Thanks Mohamed, you are indeed a great thinker and an achiever in profession. You always illustrate things as they are; and simply too. All people have to do in the end to solve any possible problem on earth is to cooperate. Look how far we’ve reached thus far, this is hardly the greatest disaster humanity has ever faced. We are made to win every battle.

Posted by aelrayes | Report as abusive

Leaders of the developed world economies have to sit down and figure out how to handle competition with low-wage developing countries. Connect these dots and what do you have?

U.S. manufacturing employment has declined from 17 million in 2000 to 12 million today.

China’s share of global manufacturing has risen from 5% in 1996 to 12% in 2008.

The U.S. is running a $650B goods trade deficit, offset by $150 services surplus. This is 10-15 million jobs overseas making U.S. goods. Recall also that a trade deficit requires borrowing to fund it. In essence, the U.S. consumer borrows to fund the trade deficit.

Apple has 25,000 U.S. workers and 250,000 overseas workers. Dell has a similar 10X ratio, as Andy Grove (former Intel CEO) described in a great Business Week article.

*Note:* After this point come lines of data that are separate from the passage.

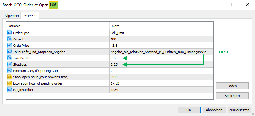Screen dimensions: 255x116
Task: Click the type icon beside TakeProfit row
Action: click(10, 58)
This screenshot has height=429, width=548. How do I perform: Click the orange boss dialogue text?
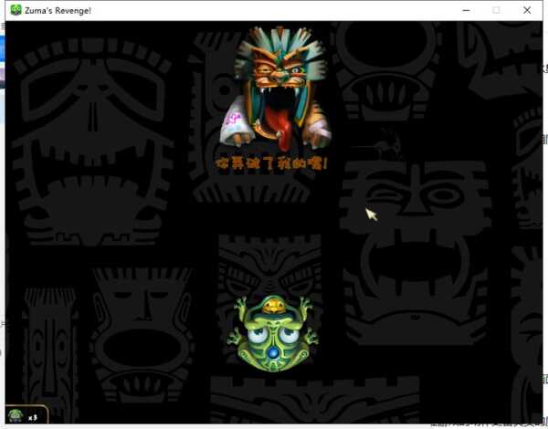[272, 163]
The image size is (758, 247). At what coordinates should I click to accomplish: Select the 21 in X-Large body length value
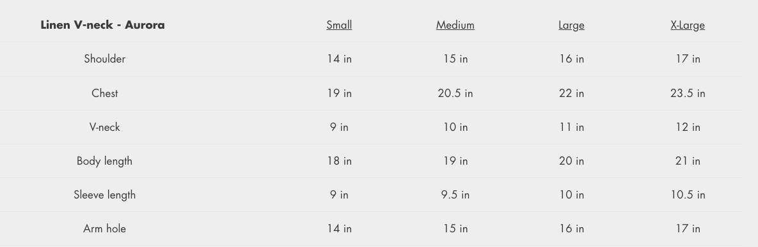tap(688, 161)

If innovation in the U.S. means jobs in developing countries, its time to overhaul the incentive structure that is driving our business.

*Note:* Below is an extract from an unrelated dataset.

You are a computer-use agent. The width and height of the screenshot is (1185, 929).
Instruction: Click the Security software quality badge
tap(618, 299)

That is change you can believe in.

Posted by Farcaster | Report as abusive

If the U.S. can’t deleverage its financial liabilities, maybe it should consider selling some assets, such as California. Long ago the U.S. bought the great plains from France through The Louisiana Purchase and bought Alaska from Russia. The sales mechanism is time-tested, safe and part of the U.S. historical tradition.

Posted by 78wwy3Ht | Report as abusive

Our National debt (current) represents 25% of TOTAL world debt FYI and doesn’t include the 10s of Trillions of IOUs for unfunded entitlements, etc, ect etc! Our debt debate has just begun folks! Make the mental adjustment! Honesty is the best policy!

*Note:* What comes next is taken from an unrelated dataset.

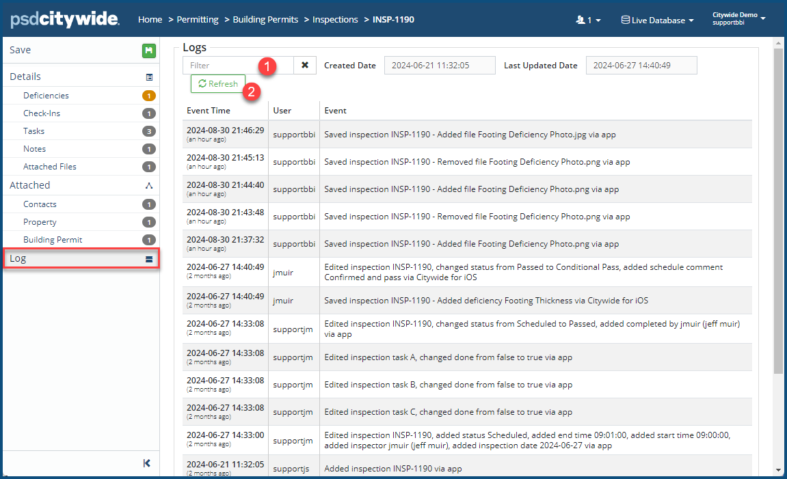Click the Deficiencies count badge
This screenshot has width=787, height=479.
(149, 96)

Posted by DrJJJJ | Report as abusive

Until sofar this view hasn’t prevented from U.S. bonds rising in demand. But I agree with you that in the long term there will be a loss one way or another for being in U.S. bonds. Wouldn’t go into Japanese stocks or bonds either.

Posted by FBreughel1 | Report as abusive

Of all the repected analysts out there PIMCO seems to be the one that make the most sense. I’m not an economist but a mathematician and occasionaly what the politicians, press and industry analysts say seem so stupid as to be beyond belief. Correct me if I’m wrong ( I probably am).
Obviously the reason that soveriegn bonds are reckoned to be good investements is that on trend growth, the debt/gdp ratio decreases. Fine. But given that they are fixed return instruments surely a soft default is possible, especially for foreign investors. If there is high inflation in a currency, plus the currency itself falls in value (perhaps two sides of the same coin)then effectively investors have taken a pretty big haircut, yet nobody makes a fuss. As you’ve probably guessed I’m talking about the UK, almost zero growth, rapid inflation and a highly iffy pound. This is not helped by the action of the Bank of England and the MPC, as despite what they are supposed to do they have not increased interest rates, which might have helped bond holders from losing loads’a'money. As I’ve said I’ve no financial background but I’d be interested to hear from someone out there who understands these things as to how much investors have lost in capital over the last two years in UK Govt. bonds.

OK I reckon the UK won’t officially default, but UK creditors are taking a pretty big hit and overseas creditors are hurting even more. Yet no one whinges, why ?

Posted by richiep40 | Report as abusive

And to think that we the people elected those jokers who created this mess.

Posted by rangerfan | Report as abusive

You could just try imposing a one-time wealth tax on those who did this to us all. There’s more than enough in their accounts to free us all of debt. And now I’m going to have to kill myself before anyone else gets the pleasure.